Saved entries
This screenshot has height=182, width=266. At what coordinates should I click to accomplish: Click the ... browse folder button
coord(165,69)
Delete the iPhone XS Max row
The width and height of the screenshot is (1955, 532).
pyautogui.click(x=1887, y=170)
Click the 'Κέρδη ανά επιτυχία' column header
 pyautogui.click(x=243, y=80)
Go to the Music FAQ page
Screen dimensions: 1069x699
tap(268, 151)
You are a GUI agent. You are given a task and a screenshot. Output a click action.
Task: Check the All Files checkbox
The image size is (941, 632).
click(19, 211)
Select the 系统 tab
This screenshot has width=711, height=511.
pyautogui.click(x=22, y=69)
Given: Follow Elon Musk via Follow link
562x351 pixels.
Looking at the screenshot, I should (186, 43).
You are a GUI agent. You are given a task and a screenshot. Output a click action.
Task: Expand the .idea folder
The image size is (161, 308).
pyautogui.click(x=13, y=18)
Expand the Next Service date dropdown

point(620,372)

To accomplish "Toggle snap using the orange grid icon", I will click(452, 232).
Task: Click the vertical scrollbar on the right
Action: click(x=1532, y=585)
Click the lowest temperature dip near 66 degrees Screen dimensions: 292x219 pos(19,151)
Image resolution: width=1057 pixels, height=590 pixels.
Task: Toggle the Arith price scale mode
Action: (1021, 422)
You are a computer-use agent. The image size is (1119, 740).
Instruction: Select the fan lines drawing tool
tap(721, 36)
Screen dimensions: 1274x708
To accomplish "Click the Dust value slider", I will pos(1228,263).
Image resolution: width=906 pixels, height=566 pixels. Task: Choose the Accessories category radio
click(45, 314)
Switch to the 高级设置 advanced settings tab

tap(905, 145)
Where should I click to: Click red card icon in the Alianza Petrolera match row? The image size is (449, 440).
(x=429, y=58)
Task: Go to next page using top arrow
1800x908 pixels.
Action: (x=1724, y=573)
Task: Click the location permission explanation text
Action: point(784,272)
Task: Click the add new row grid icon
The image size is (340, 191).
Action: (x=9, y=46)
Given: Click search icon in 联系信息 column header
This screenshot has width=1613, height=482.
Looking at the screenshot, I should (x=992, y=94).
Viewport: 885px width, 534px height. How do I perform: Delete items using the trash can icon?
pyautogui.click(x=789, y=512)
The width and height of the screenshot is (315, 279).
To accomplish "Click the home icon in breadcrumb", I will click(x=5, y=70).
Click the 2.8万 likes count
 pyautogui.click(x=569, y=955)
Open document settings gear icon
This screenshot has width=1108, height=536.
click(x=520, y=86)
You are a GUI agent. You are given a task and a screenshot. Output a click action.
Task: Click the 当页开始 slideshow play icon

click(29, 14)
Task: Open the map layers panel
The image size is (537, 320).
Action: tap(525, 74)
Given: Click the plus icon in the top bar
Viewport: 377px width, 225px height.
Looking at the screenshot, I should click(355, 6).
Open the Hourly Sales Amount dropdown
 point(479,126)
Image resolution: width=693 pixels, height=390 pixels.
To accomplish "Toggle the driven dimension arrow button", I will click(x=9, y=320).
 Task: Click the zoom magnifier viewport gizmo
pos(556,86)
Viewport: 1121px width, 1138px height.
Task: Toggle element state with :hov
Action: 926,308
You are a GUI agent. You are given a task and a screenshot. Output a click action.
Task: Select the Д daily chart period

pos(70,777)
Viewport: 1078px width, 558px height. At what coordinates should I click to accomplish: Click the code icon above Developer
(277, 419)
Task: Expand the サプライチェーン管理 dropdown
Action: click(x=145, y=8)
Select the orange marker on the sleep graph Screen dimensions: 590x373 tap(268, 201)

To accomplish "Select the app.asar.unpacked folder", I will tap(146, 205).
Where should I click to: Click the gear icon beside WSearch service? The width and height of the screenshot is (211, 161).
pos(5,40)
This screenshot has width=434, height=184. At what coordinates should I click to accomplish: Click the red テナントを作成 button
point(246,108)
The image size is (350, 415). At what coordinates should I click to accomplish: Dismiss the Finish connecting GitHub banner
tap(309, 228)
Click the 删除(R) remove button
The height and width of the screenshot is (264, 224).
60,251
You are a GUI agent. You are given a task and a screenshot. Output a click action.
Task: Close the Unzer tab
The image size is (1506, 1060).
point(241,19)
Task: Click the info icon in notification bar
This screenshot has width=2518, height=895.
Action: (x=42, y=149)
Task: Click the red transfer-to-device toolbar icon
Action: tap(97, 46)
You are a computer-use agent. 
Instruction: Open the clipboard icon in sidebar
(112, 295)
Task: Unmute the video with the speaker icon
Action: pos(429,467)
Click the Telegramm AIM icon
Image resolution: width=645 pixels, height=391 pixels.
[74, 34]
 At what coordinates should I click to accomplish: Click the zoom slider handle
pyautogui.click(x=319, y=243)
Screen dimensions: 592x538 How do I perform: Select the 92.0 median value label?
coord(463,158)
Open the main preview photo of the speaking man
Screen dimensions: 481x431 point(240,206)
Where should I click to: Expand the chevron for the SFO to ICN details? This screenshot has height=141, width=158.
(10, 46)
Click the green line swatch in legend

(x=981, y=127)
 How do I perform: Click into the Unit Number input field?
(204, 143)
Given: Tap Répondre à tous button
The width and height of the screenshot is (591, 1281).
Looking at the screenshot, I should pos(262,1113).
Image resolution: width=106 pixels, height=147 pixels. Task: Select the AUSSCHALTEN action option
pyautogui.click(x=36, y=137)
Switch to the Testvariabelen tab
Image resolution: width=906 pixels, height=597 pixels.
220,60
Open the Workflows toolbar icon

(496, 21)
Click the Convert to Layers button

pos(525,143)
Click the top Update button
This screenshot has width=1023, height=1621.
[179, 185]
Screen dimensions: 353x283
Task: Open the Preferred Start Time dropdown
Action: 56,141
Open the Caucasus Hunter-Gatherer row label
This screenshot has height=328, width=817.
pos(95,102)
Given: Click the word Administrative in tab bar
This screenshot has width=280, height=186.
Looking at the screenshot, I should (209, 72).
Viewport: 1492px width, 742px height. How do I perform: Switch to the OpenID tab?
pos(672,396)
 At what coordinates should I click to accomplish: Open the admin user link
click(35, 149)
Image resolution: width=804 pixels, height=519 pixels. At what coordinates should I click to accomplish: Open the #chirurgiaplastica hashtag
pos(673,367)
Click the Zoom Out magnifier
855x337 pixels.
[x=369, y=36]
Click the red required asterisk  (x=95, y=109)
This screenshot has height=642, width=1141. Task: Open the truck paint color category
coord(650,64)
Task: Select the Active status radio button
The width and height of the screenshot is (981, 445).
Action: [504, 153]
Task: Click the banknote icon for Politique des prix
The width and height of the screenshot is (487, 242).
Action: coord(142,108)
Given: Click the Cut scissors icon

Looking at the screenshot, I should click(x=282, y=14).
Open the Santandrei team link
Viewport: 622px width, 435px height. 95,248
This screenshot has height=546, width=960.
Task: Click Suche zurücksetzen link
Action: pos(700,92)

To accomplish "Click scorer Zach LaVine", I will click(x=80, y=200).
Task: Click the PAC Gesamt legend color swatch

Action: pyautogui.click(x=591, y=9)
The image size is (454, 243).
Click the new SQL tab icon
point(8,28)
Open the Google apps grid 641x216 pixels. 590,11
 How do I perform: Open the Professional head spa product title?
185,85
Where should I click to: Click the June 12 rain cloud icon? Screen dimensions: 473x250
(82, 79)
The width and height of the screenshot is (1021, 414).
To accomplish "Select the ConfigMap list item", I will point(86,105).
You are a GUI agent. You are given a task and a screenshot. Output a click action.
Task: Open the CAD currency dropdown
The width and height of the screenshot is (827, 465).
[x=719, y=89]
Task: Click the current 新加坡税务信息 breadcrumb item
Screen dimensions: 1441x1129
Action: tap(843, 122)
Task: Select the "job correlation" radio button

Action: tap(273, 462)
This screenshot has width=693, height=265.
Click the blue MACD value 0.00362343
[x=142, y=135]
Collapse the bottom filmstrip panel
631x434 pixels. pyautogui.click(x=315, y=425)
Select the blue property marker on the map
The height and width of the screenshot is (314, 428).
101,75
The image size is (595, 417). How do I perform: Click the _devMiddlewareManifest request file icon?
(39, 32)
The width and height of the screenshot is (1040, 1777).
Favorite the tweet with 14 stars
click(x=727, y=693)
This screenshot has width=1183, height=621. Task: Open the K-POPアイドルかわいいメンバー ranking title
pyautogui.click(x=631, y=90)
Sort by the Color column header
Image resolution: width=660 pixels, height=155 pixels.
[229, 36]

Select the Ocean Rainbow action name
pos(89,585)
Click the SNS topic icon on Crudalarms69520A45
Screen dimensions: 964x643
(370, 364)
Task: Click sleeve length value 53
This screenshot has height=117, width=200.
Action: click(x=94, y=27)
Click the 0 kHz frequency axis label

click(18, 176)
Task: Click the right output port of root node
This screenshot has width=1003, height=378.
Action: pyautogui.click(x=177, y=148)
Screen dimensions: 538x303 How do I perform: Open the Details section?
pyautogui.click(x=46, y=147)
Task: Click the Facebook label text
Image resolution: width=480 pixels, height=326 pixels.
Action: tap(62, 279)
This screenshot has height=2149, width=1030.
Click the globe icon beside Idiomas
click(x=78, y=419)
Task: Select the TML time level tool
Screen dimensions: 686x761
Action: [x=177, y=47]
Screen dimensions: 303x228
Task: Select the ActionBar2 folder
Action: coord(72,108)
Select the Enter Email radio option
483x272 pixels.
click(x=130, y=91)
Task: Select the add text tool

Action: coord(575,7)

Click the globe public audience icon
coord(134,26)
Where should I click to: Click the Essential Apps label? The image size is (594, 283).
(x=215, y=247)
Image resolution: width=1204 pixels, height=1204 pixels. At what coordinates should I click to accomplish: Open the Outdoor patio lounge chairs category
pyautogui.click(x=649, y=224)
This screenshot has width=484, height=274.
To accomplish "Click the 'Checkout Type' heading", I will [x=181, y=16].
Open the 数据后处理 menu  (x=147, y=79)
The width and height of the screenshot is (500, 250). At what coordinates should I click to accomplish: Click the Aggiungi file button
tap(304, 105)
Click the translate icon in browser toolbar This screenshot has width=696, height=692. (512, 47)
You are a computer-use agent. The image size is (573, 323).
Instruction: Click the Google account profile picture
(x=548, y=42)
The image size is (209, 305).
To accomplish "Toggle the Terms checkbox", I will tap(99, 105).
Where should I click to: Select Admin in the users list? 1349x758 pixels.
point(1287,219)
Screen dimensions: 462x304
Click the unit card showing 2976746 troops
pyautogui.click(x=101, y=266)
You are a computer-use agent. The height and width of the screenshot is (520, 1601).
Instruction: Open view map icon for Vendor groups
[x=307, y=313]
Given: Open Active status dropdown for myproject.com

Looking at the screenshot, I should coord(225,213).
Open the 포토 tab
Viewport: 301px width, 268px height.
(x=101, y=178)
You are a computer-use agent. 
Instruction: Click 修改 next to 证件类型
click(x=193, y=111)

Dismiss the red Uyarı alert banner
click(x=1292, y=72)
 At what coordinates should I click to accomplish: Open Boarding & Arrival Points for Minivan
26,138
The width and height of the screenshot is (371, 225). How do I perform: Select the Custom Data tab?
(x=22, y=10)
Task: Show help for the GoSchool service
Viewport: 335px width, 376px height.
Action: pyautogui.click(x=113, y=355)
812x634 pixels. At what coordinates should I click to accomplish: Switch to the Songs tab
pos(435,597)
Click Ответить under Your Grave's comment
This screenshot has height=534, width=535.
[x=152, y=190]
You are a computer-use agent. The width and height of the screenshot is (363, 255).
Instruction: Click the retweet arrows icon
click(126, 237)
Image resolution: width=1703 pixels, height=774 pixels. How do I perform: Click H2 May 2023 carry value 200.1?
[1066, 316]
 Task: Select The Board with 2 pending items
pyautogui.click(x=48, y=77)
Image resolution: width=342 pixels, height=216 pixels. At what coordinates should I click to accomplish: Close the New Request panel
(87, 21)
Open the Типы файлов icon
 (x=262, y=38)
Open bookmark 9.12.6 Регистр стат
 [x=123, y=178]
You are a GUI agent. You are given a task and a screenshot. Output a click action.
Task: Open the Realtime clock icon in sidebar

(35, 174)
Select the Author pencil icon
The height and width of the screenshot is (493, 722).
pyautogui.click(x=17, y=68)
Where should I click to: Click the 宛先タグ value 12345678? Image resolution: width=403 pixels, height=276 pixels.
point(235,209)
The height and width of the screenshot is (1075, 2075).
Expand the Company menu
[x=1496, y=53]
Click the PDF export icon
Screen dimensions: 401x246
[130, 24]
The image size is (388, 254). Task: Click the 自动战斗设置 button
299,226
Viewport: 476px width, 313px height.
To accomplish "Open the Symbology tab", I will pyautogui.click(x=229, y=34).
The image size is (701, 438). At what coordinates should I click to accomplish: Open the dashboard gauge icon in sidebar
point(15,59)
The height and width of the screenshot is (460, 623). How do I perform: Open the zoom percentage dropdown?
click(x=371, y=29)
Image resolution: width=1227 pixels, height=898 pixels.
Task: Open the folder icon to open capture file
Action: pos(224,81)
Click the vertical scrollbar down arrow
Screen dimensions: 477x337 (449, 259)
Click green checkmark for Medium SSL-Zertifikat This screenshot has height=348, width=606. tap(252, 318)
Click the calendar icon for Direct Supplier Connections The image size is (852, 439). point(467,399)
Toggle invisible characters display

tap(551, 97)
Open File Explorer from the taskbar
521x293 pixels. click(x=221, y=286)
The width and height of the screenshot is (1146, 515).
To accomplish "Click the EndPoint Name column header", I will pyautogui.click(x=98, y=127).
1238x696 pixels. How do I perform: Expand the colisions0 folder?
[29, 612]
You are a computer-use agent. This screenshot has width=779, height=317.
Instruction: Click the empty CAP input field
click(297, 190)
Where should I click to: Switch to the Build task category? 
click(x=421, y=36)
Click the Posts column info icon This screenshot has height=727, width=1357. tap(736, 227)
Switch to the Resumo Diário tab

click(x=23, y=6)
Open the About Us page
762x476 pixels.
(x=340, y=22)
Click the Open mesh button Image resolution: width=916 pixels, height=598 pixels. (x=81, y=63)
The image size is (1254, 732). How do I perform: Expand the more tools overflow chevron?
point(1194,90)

◆ **WHAT THIS TASK INVOLVES**
Taking the records above, retype every line from the one with "1800x908 pixels." down to the one with "Open document settings gear icon", exactly and with nothing else.

◆ **REPLY**
1800x908 pixels.
Action: (x=1724, y=573)
Task: Click the location permission explanation text
Action: point(784,272)
Task: Click the add new row grid icon
The image size is (340, 191).
Action: (x=9, y=46)
Given: Click search icon in 联系信息 column header
This screenshot has width=1613, height=482.
Looking at the screenshot, I should (x=992, y=94).
Viewport: 885px width, 534px height. How do I perform: Delete items using the trash can icon?
pyautogui.click(x=789, y=512)
The width and height of the screenshot is (315, 279).
To accomplish "Click the home icon in breadcrumb", I will click(x=5, y=70).
Click the 2.8万 likes count
 pyautogui.click(x=569, y=955)
Open document settings gear icon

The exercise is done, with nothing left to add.